In last week’s column we started the conversation about how important it is to understand how our current customers are feeling about our work, our people and our value. And yet customer satisfaction surveys are rarely done well.

We’ve all been on the receiving end of bad customer surveys. They ask us too often. They ask us the same questions every time. And we never hear back or see any real reaction to what we shared.

No wonder the completion rate is so low, and the input is so tepid.

But it doesn’t have to be that way. Customer satisfaction surveys, when done well, will give you a competitive advantage in terms of both client retention and new customer acquisition.

So how do we conduct our research in a way that ultimately serves both our organization and our clients?

Last week we covered:

  • Invite your customers to participate and tell them what you’re going do with what you learn.
  • Strongly consider getting both qualitative and quantitative input.

This week we’ll cover:

  • Determine the timing.
  • Be thoughtful about the questions.


Determine the timing: This is one of the aspects most organizations miscalculate. Most ask too often and risk fatiguing their customers. This is especially true if you keep asking the same questions repeatedly or the survey is too long.

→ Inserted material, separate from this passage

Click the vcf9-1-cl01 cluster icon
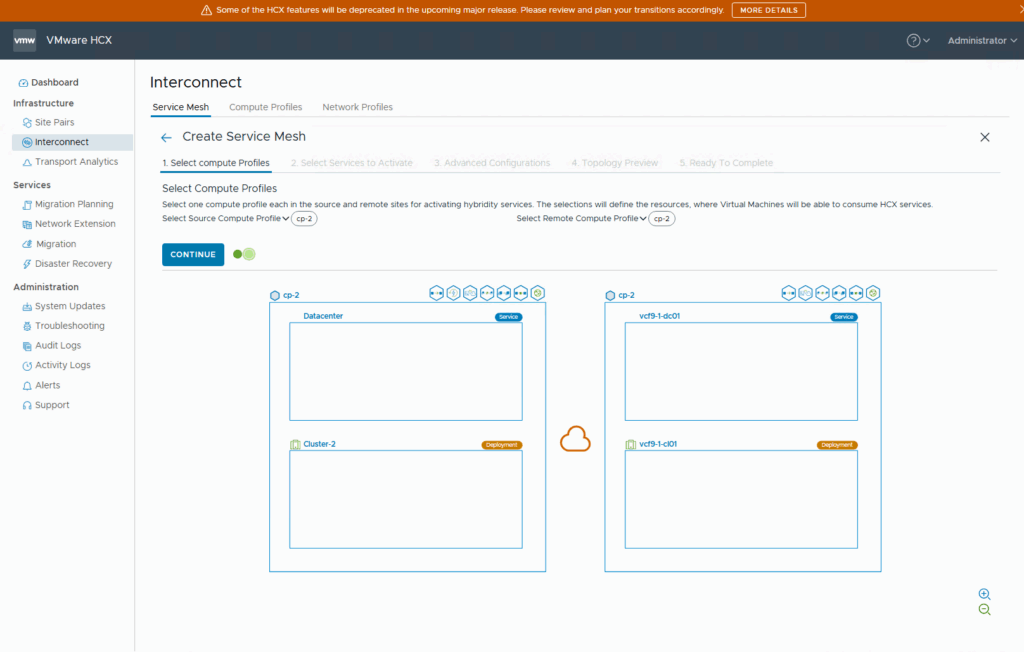point(631,444)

There’s no one-size-fits-all answer to the frequency question. If you want to stay on the surface and ask simpler, shorter questions, you can risk asking more often. But if you want to dig deeper and ask your customers for more information, you’ll need to ratchet back your frequency.

If you’re going to honor your commitment to report back on what you learned and how you’re going to make changes based on their feedback, you need to build in time for that as well.

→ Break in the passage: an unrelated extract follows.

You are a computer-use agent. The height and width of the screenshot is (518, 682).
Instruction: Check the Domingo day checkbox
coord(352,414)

There’s a happy medium between too often and too infrequent. This should not be a one-and-done effort. You do want to get regular feedback, but just what regular means in your specific case will be dependent on the depth of the questions, the length of time you expect your clients to invest in responding, and the products or services you sell. The more considered a purchase, the less often you should hit your clients with a request to give you feedback because odds are they don’t buy that often.

Be thoughtful about the questions: Engineering your questions may be one of the most difficult elements of creating an effective customer satisfaction survey. Rather than creating a list of the usual items, begin with understanding what you are hoping to discover.

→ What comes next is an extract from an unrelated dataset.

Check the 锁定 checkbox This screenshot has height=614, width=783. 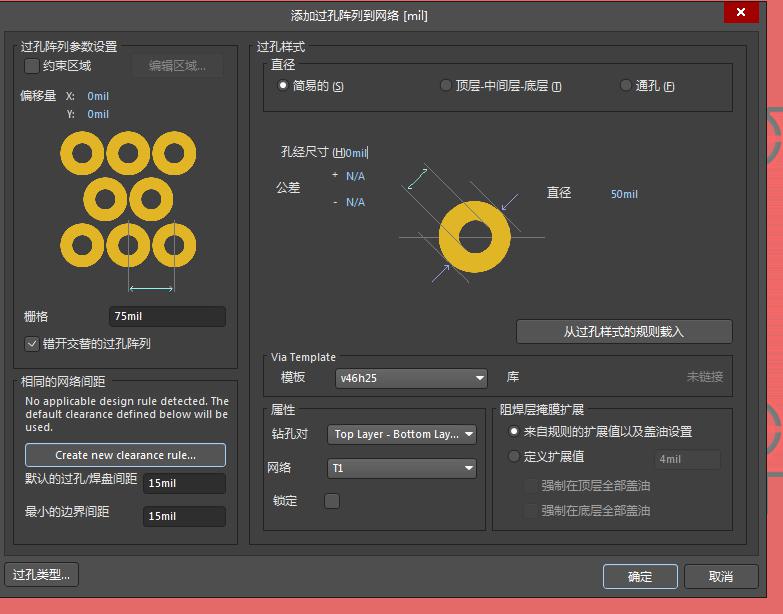[332, 501]
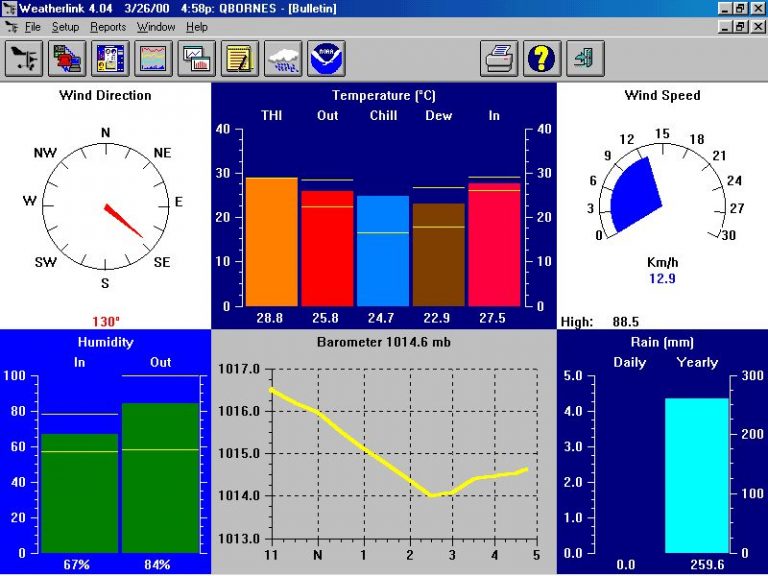This screenshot has height=576, width=768.
Task: Click the download data computer icon
Action: pyautogui.click(x=67, y=59)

Are you trying to identify problem areas that are eroding your market share? Are you looking for innovative new ways to delight your clients? Are you wondering why you aren’t getting more repeat business? Start with some specific information you’re looking to garner and construct the questions accordingly.

Beyond that, consider asking yourself questions that might lead to a more customized and unexpected line of questioning. Start with out-of-the box questions like these:

  • What problems are we aware of that we haven’t been able to solve on our own?
  • What product or service is unprofitable for us?
  • If we could stop doing or selling something, what would we want to stop doing or selling?
  • What do our top 20% of customers always buy?
  • What do our top 20% of customers never buy?
  • If I was selling against us, what would I say?

These are just samples to get you thinking a little differently about what you might ask – and more important, why.